The next shop has nothing to offer. The one following however is my favourite shop in Long Eaton- the Lighthouse charity shop. Costa’s sugar arrests the anxiety my bloodstream. Immediately a wave of familiarity washes over me and I don’t much mind being stood in the sunshine. The high-street market bustles around me without need for my interaction. The sky-blue painted window panes frame an eclectic shop front display- today a mix of Chinese and Wild West items. A sign declares that they can be purchased from April 16th. That day is my birthday. An old woman is stationary in the aisle but doesn’t hear me as I try to move past, so I take the difficult navigational path over the second-hand furniture. No-one sees me. In the vintage section I collect a few items and move to try them on in the fancy fitting room with angled mirrors and antique lamps. 1960s music fills my ears as I close the curtain. A feeling of comfort has enveloped me, almost completely unnoticed. There is only one changing room. There is shuffling outside the curtain, customers admiring ancient trinkets. I do not feel fear and undress.
A size 8 beautiful black dress with sequin detailing and long sleeves is too big for me. I am definitely not a size 8. I suspect the sizing was different back in the day. Reluctantly I remove it. The pink-orange dress is wonderful, but also slightly big. I remember my boyfriend asking me why I like dresses which are designed primarily for old ladies. In my head I answer that this is why and twirl. The velvet green dress is disappointingly too big also but I am pleased that I have tried it on because velvet is literal, visceral magic. I am also pleased I came outside today and am somehow not surprised by my revelation.
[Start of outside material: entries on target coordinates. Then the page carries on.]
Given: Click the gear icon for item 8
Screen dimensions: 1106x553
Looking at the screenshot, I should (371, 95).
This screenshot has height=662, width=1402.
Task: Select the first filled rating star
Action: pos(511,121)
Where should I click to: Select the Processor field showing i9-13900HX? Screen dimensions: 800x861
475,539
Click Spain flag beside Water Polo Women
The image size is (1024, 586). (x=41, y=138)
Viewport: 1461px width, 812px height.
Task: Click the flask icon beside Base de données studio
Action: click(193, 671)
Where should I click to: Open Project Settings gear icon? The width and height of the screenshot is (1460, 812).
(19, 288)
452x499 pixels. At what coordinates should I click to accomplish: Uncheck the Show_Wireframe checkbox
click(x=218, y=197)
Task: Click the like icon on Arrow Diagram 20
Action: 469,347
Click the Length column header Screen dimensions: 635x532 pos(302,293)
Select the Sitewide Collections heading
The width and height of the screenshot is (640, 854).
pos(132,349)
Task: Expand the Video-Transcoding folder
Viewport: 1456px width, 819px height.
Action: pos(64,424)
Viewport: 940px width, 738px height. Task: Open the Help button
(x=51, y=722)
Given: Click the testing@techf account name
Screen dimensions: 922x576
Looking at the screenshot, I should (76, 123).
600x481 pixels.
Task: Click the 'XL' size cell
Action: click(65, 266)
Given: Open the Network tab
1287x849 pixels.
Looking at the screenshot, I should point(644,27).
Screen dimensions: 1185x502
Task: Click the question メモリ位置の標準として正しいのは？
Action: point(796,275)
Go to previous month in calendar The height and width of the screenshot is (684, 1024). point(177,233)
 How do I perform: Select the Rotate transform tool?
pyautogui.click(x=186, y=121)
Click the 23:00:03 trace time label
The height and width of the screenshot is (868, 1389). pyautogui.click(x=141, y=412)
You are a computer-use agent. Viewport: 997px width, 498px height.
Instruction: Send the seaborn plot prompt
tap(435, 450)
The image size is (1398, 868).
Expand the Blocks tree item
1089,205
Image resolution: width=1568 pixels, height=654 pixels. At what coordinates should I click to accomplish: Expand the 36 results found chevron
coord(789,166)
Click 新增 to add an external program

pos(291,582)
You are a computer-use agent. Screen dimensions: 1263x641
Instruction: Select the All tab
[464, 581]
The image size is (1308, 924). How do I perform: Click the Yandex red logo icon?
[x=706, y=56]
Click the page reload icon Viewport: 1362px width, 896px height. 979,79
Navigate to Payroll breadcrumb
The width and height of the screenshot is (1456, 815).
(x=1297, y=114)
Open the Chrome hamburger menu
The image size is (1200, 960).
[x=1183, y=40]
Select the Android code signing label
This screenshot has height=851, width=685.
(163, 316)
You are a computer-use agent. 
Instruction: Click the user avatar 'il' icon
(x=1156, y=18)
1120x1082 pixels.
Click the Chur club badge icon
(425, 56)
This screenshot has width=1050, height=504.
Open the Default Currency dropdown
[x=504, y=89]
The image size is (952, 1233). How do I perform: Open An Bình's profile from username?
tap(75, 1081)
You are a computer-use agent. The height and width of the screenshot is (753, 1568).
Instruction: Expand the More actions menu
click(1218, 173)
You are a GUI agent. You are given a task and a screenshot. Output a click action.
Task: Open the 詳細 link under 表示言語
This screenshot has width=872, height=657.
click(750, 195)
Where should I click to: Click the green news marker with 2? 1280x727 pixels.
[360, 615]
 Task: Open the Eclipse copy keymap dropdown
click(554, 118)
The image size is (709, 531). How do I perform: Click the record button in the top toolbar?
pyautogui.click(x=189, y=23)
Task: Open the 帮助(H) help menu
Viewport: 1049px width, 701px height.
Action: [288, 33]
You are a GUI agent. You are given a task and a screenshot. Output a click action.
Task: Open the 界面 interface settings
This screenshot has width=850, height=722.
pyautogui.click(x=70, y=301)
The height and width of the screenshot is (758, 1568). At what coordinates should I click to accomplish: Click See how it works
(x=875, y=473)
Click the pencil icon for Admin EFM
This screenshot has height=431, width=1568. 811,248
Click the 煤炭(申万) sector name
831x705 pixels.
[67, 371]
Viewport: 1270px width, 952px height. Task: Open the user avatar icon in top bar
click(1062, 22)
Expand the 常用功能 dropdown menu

I take photos with distinctly more upbeat enthusiasm. My hands shake so some come out blurred. Six deep breaths, my Grandad always tells me.
I venture into three more charity shops, including a new Barnardos donation centre which I have never been in. They used to sell sofas here. The shop seems too big for the purpose and many of the shelves are empty. A man enquires about a Coca Cola glass collection. I try on a beautiful faux fur coat in the aisle as there are no changing rooms, but am ran over by an elderly gentleman’s suitcase in the process. I retreat back to the high-street, and eventually home.
I look at my diary entry and tick off ‘go to Nottingham’ as I am technically in the county of Nottinghamshire. I tell myself that it isn’t commonplace for me to ignore diary entries, and then wonder when the last time was that I picked up my ukulele. There were no blazer purchases so I will go to Nottingham next weekend. I will go with a friend. I turn on H2 and sink back into the sofa, my feet resting in the head space. There is a programme on about aliens. I feel much better to be surrounded by soft things and subtle hilarity.